Alex Martelli aleax@aleax.it
Tue, 9 Apr 2002 08:44:58 +0200


On Tuesday 09 April 2002 05:14, Guido van Rossum wrote:
	...
> > That depends on how often the experimental branch is fed back into a
> > new stable one.  If every 6 months, well, sure.  But I think it
> > would not need to be anywhere as frequent.
>
> Neil suggests 18-36 months.  Maybe we should put off 2.3 until, oh,
> late 2003?  And plan to shove a whole lot more new features into it?

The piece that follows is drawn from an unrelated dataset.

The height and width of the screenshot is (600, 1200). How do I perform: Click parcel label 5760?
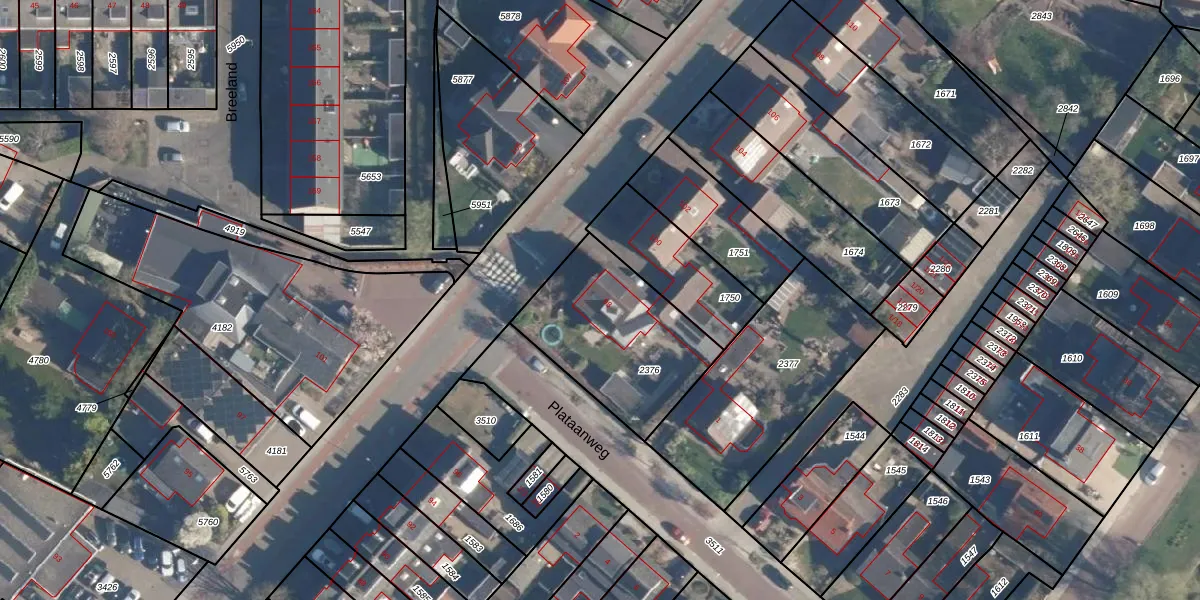pos(208,521)
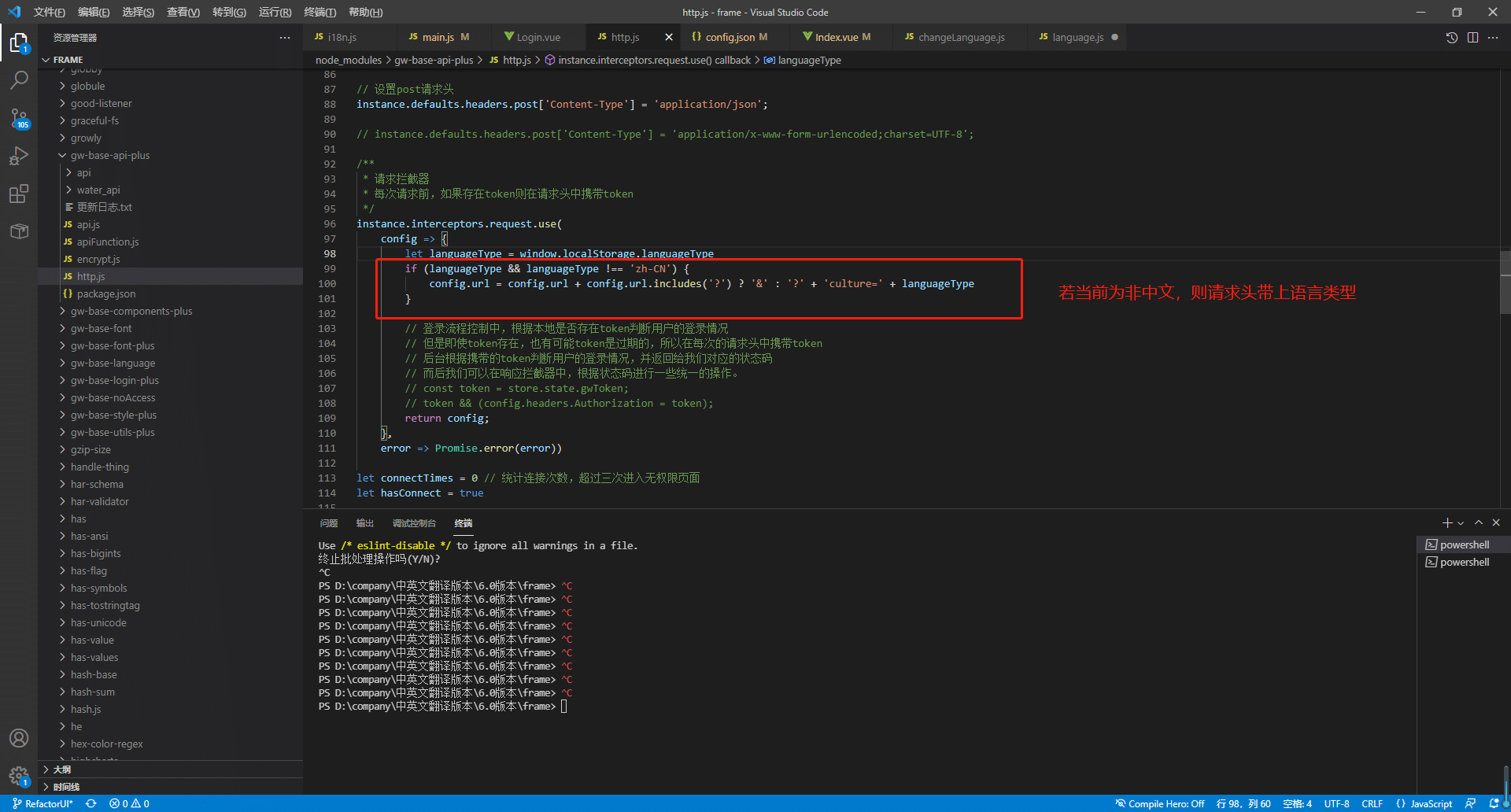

I think 18-36 months is a very reasonable rate for releases on
the stable branch.  I also think there should be an experimental
branch that lets the "whole lot more new features" see the light
of day and get some USE -- this would let you, as a language
designer, experiment a bit, try things out, etc; lets the neophiles
(and there ARE many!) play with the new toys; and accompanied
with a guideline that a new language change doesn't get into a
new stable-branch baseline unless it's seen some commensurate
use in the experimental (say 2-3 months for minor things, more
for bigger things) it would help everybody feel better about those
changes that do make it into the new stable-branch baseline.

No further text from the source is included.